张小凡闻言试着活动了一下双腿,发现果然好了很多,虽然依旧酸痛,还有些麻木,但已然可以活动了。
他当下笑道:“谢谢师娘。”
苏茹白了他一眼,转身向着树林深处走去。张小凡见此,连忙一瘸一拐的跟了过去。
两人走了一会儿,见四周静寂无人,苏茹便停了下来,目光望向树林的远方深处,怔怔出神。张小凡见她眼神空洞,神色忧郁,似乎陷入了某一段往事里,他乖乖的站在她身后,并没有出言打扰。
“你可知为什么那些魔教老怪物如此记恨你万剑一万师伯吗?”
“弟子不知。”
“唉!你万师伯当年何等的意气风发,何等的惊才绝艳,何等的豪气盖世,孤身一人闯入魔教圣殿,所向披靡,不可一世。

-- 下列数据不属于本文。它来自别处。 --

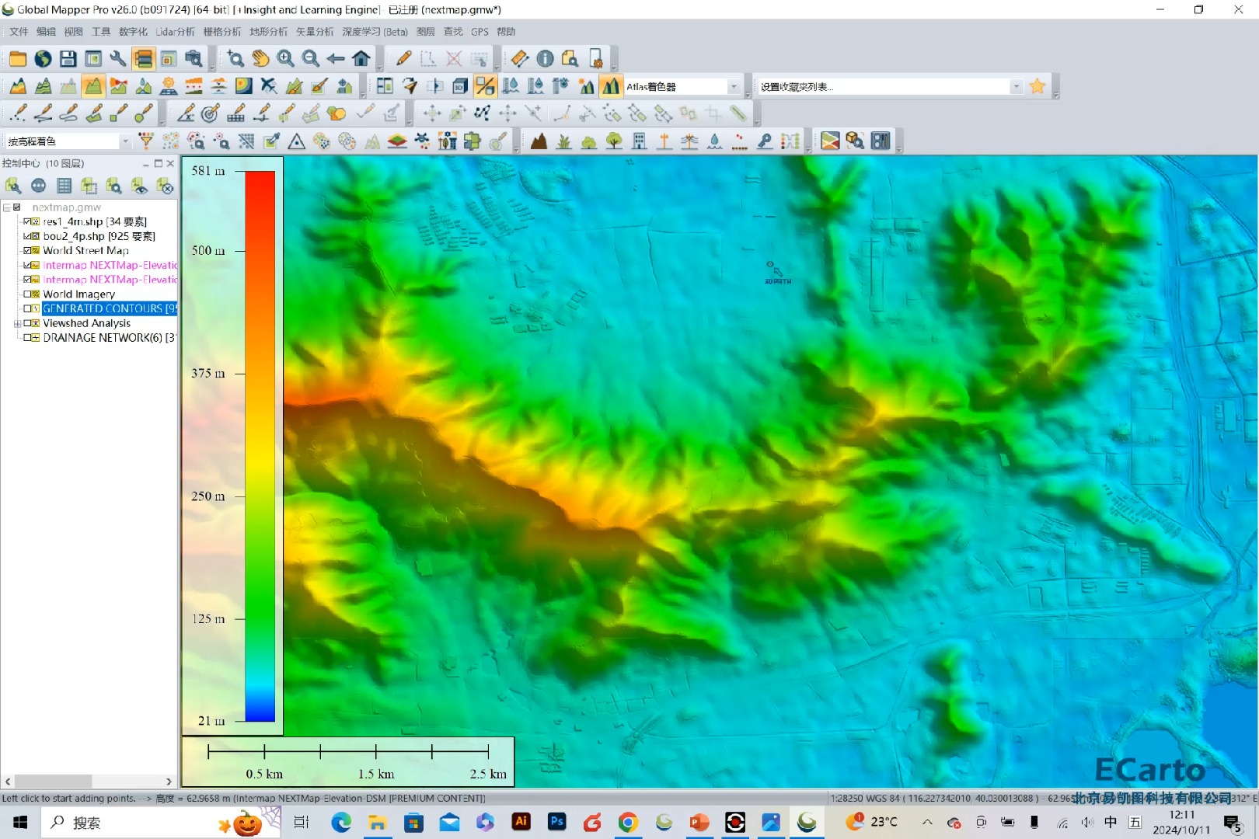1259x839 pixels.
Task: Open the Atlas shader dropdown
Action: point(734,87)
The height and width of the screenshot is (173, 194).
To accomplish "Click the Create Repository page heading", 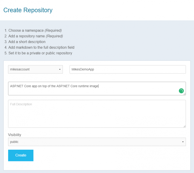I will coord(28,10).
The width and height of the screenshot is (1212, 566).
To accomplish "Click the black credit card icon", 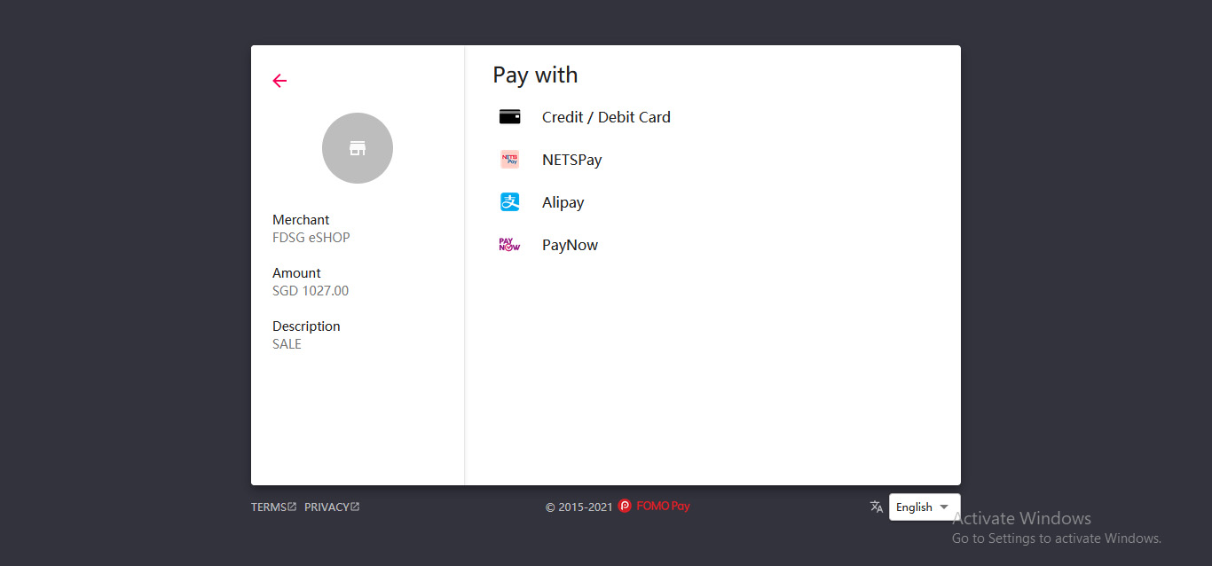I will click(x=509, y=116).
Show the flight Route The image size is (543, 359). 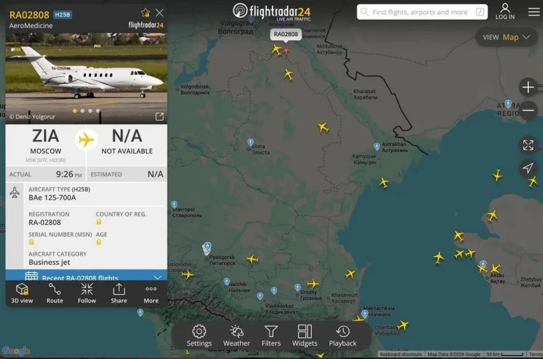(x=55, y=293)
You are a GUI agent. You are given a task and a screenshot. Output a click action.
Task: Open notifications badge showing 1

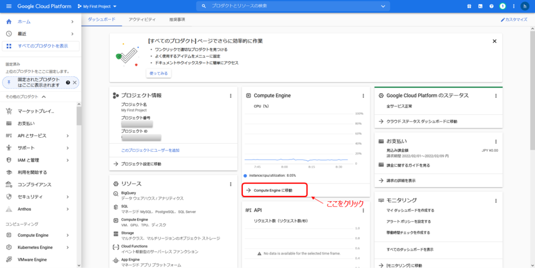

杀得魔教妖人闻风丧胆,落荒而逃,可是到最后,你知道他那样的人物,又是谁杀死的么?”
张小凡眼眸一凝,疑惑道:“谁杀死的?”
苏茹目光遥望着那暗沉的天色,视线仿佛穿过了风雨欲来的云层,看到了曾经不堪回首的往事,良久,她才幽幽的吐出了四个字。
“身份!名声!”
“什么!”张小凡惊愕当场,张大了嘴巴,露出不敢置信之色,他是隐约记得万剑一的死因的,却没想到苏茹会说出这四个字。

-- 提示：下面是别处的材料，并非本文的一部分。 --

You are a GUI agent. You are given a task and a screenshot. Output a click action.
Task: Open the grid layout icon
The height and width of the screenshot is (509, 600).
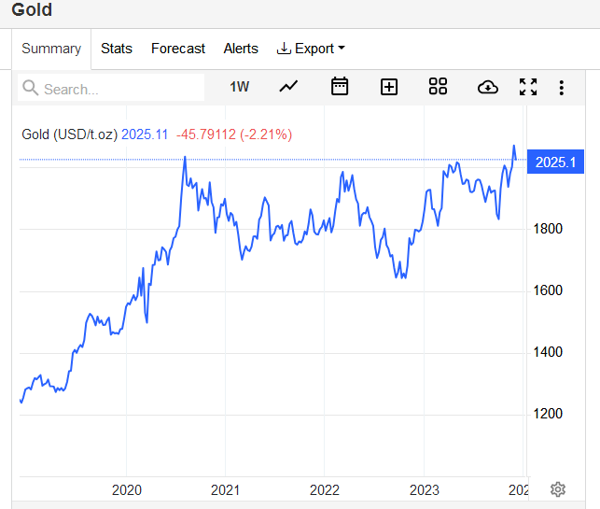point(438,86)
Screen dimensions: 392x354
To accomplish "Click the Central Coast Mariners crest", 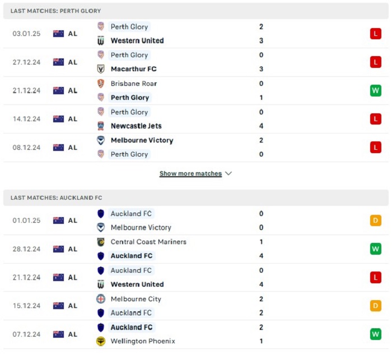I will click(x=101, y=242).
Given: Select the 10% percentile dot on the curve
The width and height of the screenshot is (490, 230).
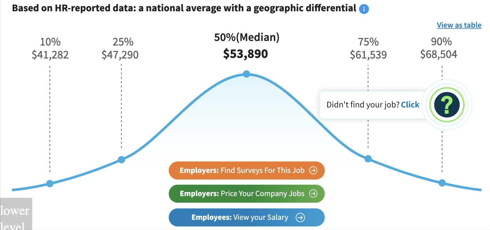Looking at the screenshot, I should pyautogui.click(x=50, y=184).
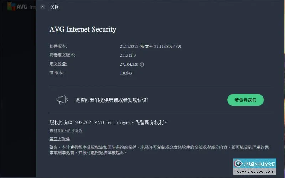Viewport: 285px width, 178px height.
Task: Open the 最终用户许可协议 link
Action: point(66,131)
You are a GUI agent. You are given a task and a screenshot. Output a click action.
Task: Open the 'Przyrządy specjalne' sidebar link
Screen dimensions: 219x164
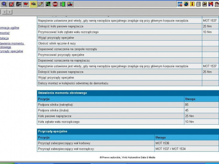[11, 51]
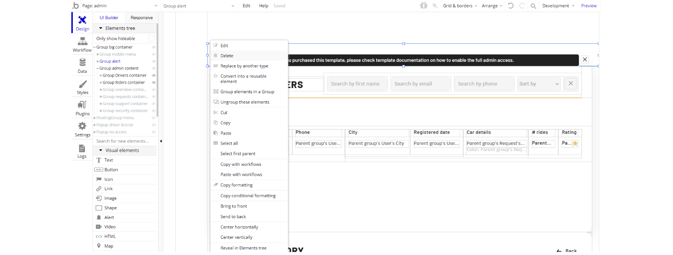The width and height of the screenshot is (673, 255).
Task: Open the Plugins section icon
Action: click(82, 108)
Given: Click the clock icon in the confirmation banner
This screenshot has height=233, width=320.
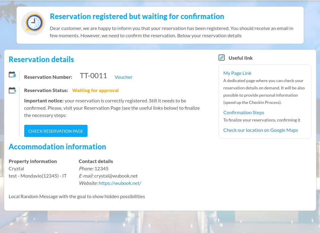Looking at the screenshot, I should [x=33, y=23].
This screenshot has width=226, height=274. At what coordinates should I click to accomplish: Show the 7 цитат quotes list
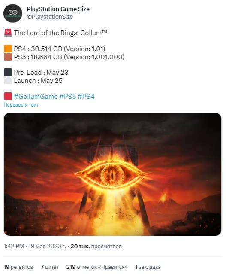[50, 267]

苏茹言语陡然凌厉了几分,当年的万剑一于她来说,便如亲兄长一般,他的往事,一向被青云门视为忌讳,但这么多年以来,她心中始终为他不平。
她面上带着些自嘲与冷笑,沉声道:“没错,杀死他的,就是这“身份”、“名声”四字!”
“师娘,这”
苏茹嘴角挂着冷笑,片刻之后,终究是舒了口气,摇摇头道:“此时涉及本门秘辛,你暂时不必知道。”
“你师父与我向来敬重万师兄,他落得这个局面,我们二人皆是心痛不已。”
“你师父他虽然暴躁易怒,但心里却是极为爱护你们的,你不知道,当你为他争光时,他心里有多高兴,”
“他是怕你重蹈覆辙,所以才如此生气的。”
“小凡,你要及时醒悟,谨记前车之鉴,切莫再感情用事,误入歧途,引来杀身之祸啊!”
张小凡愣了一下,叹了口气,突然问道:“对了,师娘,灵儿她,怎么样了?”
苏茹闻言面上陡然转冷,眼眸中杀意凛然,寒声道:“吸血老妖这个该死的老畜生,他日我定要将他碎尸万段!”
难得看到苏茹露出如此杀意,张小凡心中凛然,一种不好的预感油然而生。